We have looked at ways of stratifying patients by their risk of having a bad tumor lysis, and you can imagine that based on an estimate of what size and tumor burden the patient has. If it is a high tumor burden, they are at risk for developing tumor lysis; if you have a low tumor burden, you have a low risk for tumor lysis. With ibrutinib and venetoclax, we are now trying to test the combination and even seeing whether treatment with ibrutinib may lower the tumor burden. That might allow for the lower risk of tumor lysis syndrome in patients who had therapy with venetoclax.
Other antibody combinations have been done with ibrutinib. Ibrutinib has been paired with rituximab, obinutuzumab, and BR. My take on the data is that it’s hard to know whether the addition of the antibody or chemoimmunotherapy, in the case of the HELIOS study, has improved the outcome of patients treated with ibrutinib by itself. That is an important question because if you can get some mileage out of getting something in addition to ibrutinib, then I’m all for it. If it doesn’t seem to make much difference whether you get the antibody or not, then it’s hard to justify the time and expense of getting that.
There are some things about ibrutinib that might limit the effectiveness of the antibody. A theoretical basis group at Ohio State University has been claiming for some time that ibrutinib may make antibodies, such as rituximab, less effective in clearing the leukemia, and they have argued against combinations. The jury is still out on that combination.This is under investigation. One does not like to go onto therapy that is considered lifelong; it does not have the prospects for longevity. You have to take anticancer drugs for the rest of your life, so more patients assume that their life is not going to be very long. Also, the cost of the drug and any complications from taking the drug then get put onto a lifelong picture and it’s sometimes not easy. If there are very small side effects with the drug and you having to take the drug forever, patients don’t like that.

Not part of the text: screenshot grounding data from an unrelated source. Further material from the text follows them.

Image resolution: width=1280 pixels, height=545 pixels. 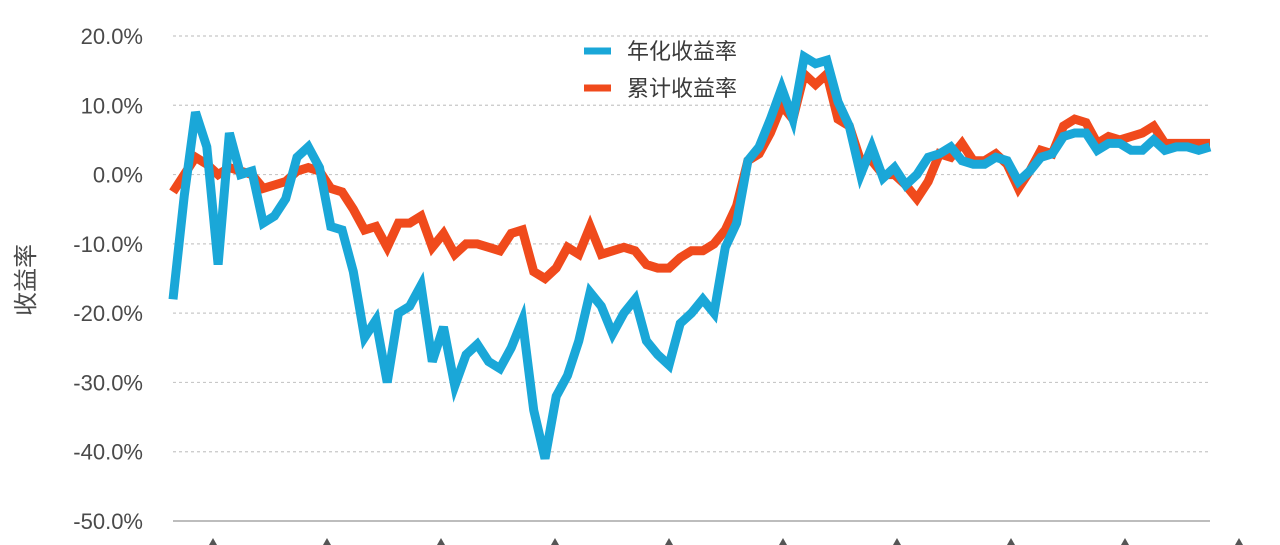 I want to click on y-tick-label: -50.0%, so click(x=108, y=522).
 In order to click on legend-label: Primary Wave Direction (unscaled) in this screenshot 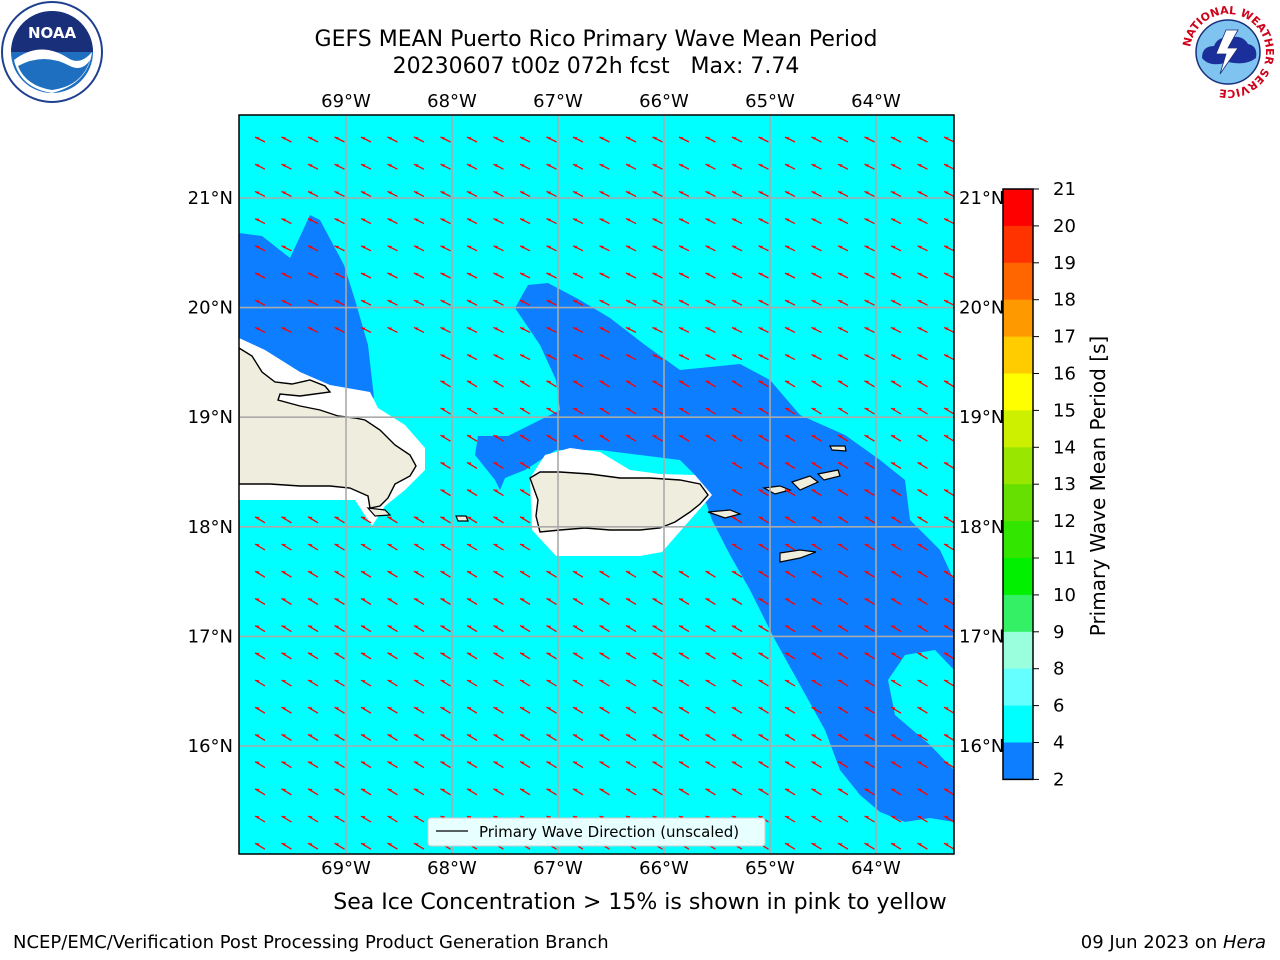, I will do `click(609, 832)`.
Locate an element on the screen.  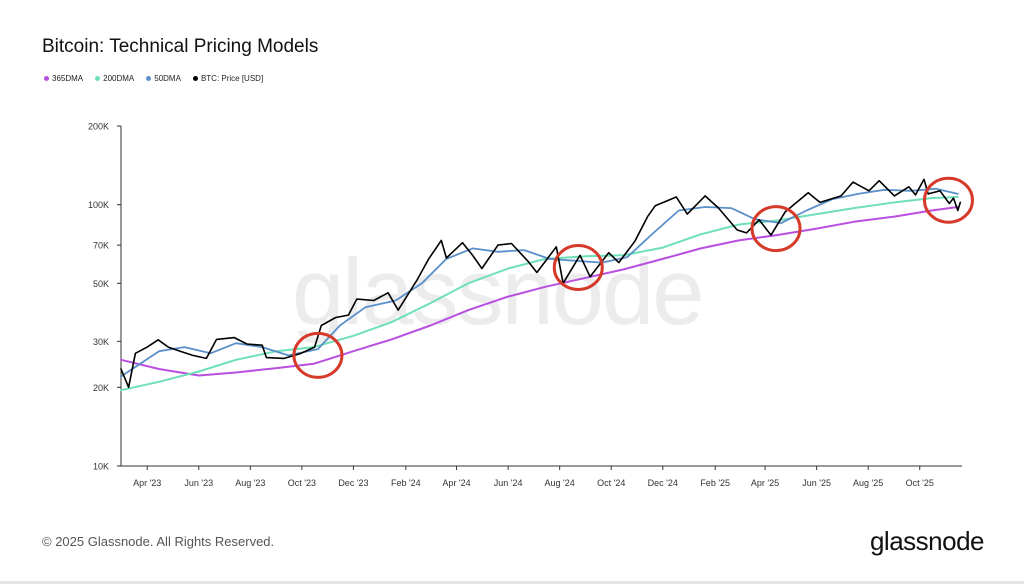
y-tick-label: 10K is located at coordinates (101, 467).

The idea of trying to get deeper and more long-lasting remissions by combinations is something that we are all trying to achieve. If that can be done, then there is a prospect of having patients stop at a point in time. By looking at minimal residual disease (MRD), we can assess that in the blood or in the bone marrow. We have sensitive tools to look at that, with 1 CLL cell in 10,000, which is the current benchmark. Or if you use sequencing, it is 1 cell in 1 million. We are getting to the limit of the sensitivity because our sample size is only so big.
Let me put it this way. If you only collect 10 cells from a blood sample and you didn’t find the leukemic cells, all you can say is we didn’t find any in the 10 cells that we looked at. You don’t know if it’s 1 out of 20 that leukemic cells are there; it’s just [the] luck of the draw at that point. The ability to go deeper for MRD is going to be limited by how many cells we can safely acquire for that analysis. One in 10,000 cells or 1 in 10 million is what we have, and that is a pretty sensitive measure. If we can start achieving that level of clinical response, it argues well that some of these patients may have even deeper remissions and might be able to go off therapy and stay off of therapy for some time, if not be cured from their disease.